== Document segment ==

First item, obviously is to determine whether we have a quorum in order to properly conduct business. I am not voting on behalf of the developing company this evening. Mr. Hubert (the general counsel of the developer) as far as I know we do not have a quorum.
Therefore, the meeting is officially adjourned.
But, Mr. Connor went on to add:
However, I would like to spend some time with you this evening to go over and formulate any questions or problems, et cetra.
Unit owners other than the developer did not elect a member of the board of administration of the association until April 17, 1984.
Count Two
While operating the condominium association, the Respondent used condominium association common funds to pay for certain carpentry expenses in the amount of $1,836. The carpentry expenses were the responsibility of the Respondent as developer.
During the initial phases of the investigation of this case by the Department of Business Regulation, the Respondent
agreed that the carpentry expenses were the developer's responsibility and reimbursed $1,836 to the association on August 29, 1984.

===
== Excerpted data ==

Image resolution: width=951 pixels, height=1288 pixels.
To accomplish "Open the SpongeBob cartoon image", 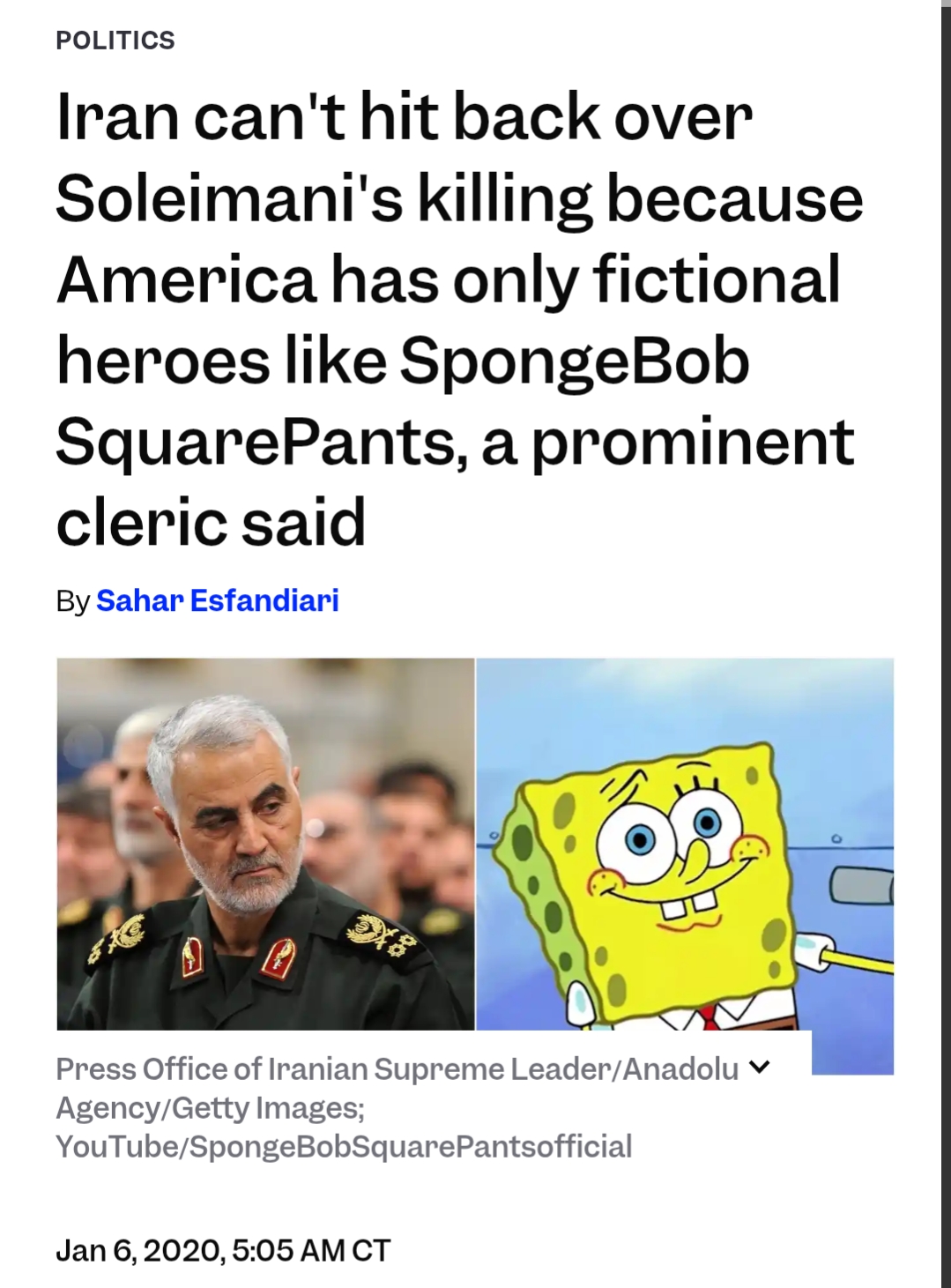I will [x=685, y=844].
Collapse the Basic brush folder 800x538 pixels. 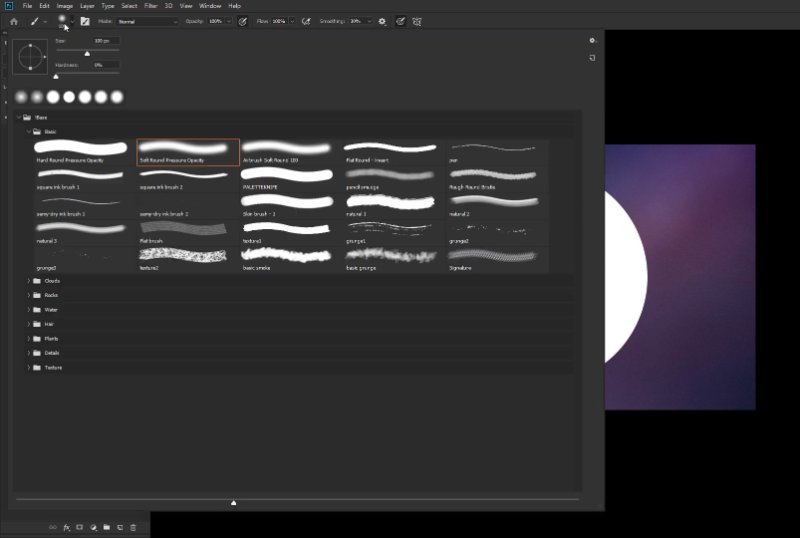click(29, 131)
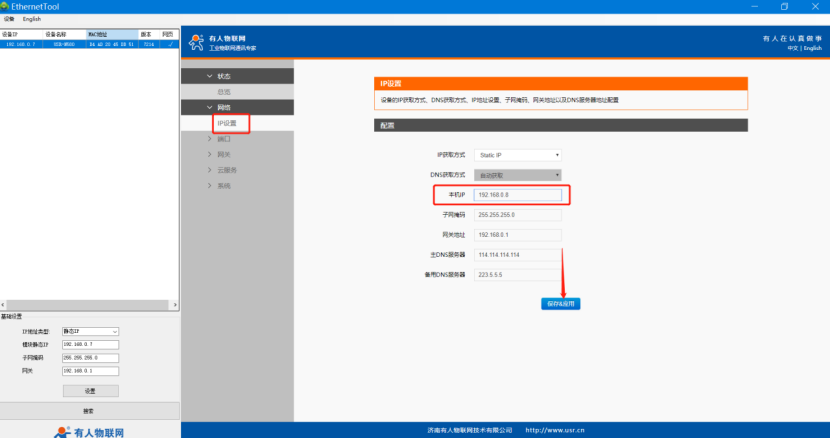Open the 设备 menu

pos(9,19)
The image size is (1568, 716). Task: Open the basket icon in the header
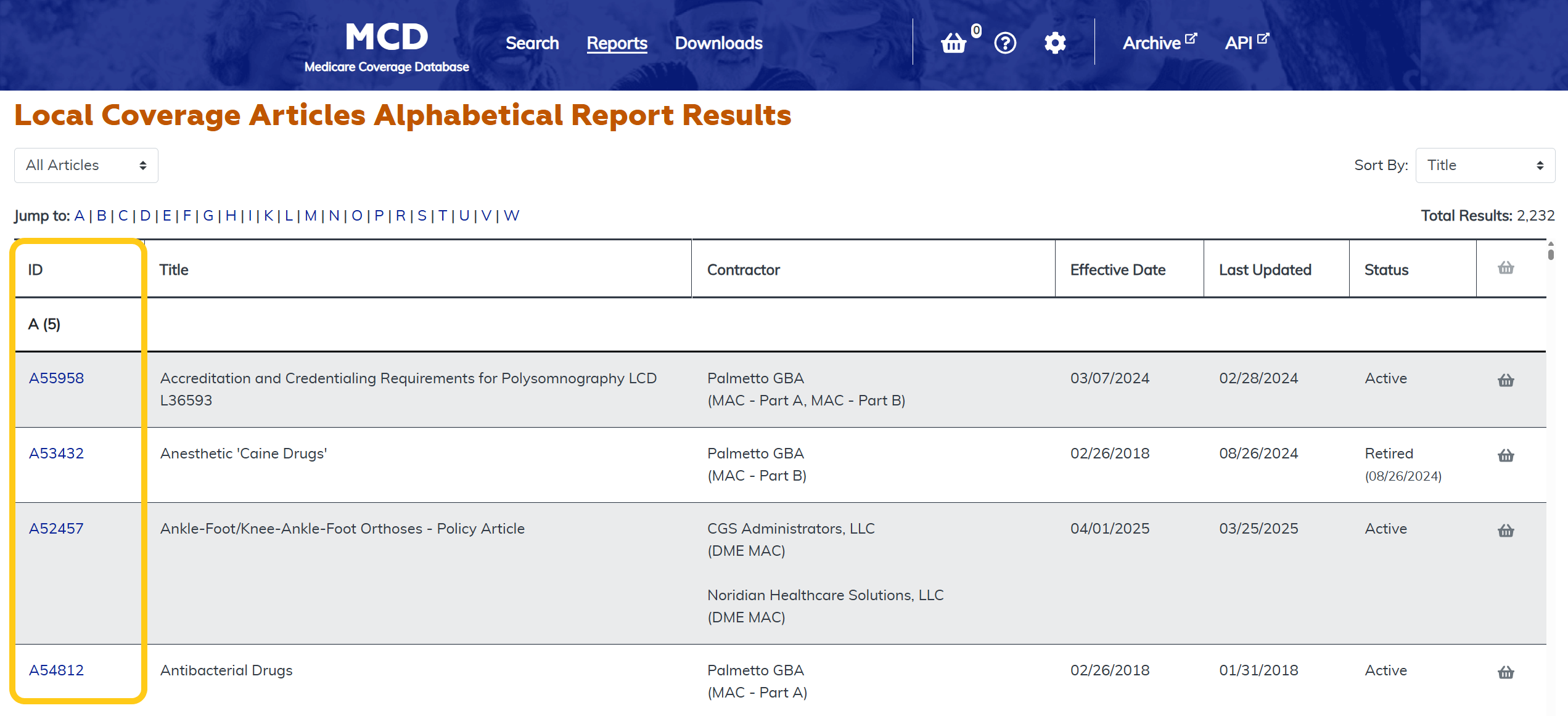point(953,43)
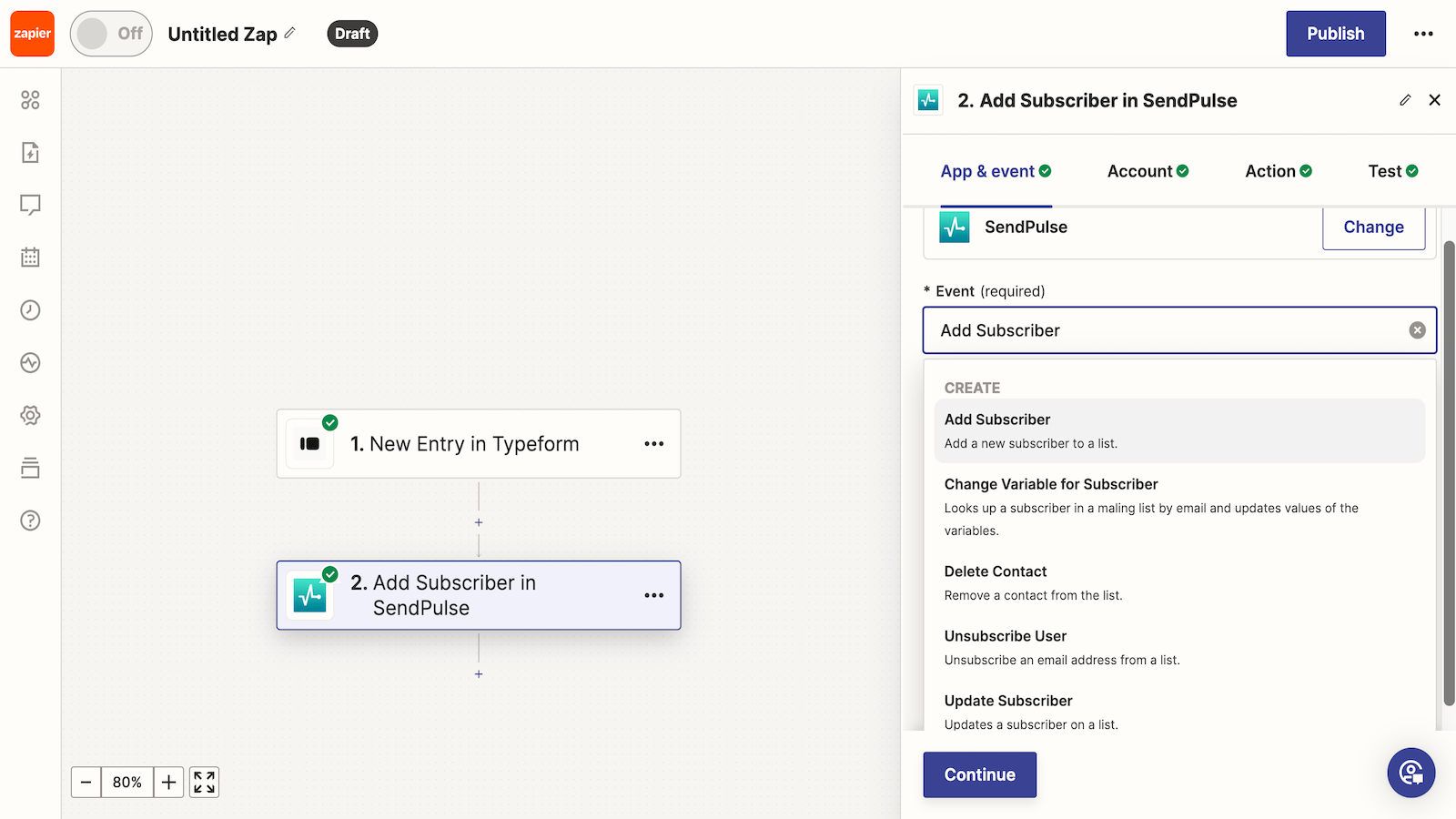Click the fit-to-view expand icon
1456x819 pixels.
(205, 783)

===

Given request 1:
From the condominium case excerpt, give the passage starting at "But, Mr. Connor" and ending at "problems, et cetra." again, swapping "this evening" for "tonight".
Given request 2:
Please write the next part of the condominium case excerpt, picking up after its final sentence.
The material has no connection to the condominium case excerpt.

Task result 1:
But, Mr. Connor went on to add:
However, I would like to spend some time with you tonight to go over and formulate any questions or problems, et cetra.

Task result 2:
Count Three
An "election period" is a mechanism by which the developer, as the owner of units, is excused from the payments of assessments against those units for a certain period of time.
See Section 718.116(8)(a)(1), Florida Statutes. During an election period, the developer does not pay assessments on developer-owned units, but instead pays the difference between the common expenses of the association and monies received from other unit owners in the form of assessments during that period of time. In other words, if assessments collected from other unit owners are insufficient to meet common expenses, the developer is required to pay the deficiency.
The election period must terminate no later than
the first day of the fourth calendar month following the month in which the first closing of a unit in a condominium occurs. See Section 718.116(8)(a)(1), Florida Statutes. The first closing on the first unit in Ocean Dunes Condominium occurred on April 30, 1982.
During the election period, the developer periodically funded the association and made available to it funds to pay required bills on a current, "as-due" basis. Thus, the Respondent attempted to satisfy its election period payment requirements on a cash accounting basis.
The developer did not perform an election period calculation on the condominium's books and records to determine the difference between expenses incurred during the election period and assessments collected form other unit owners.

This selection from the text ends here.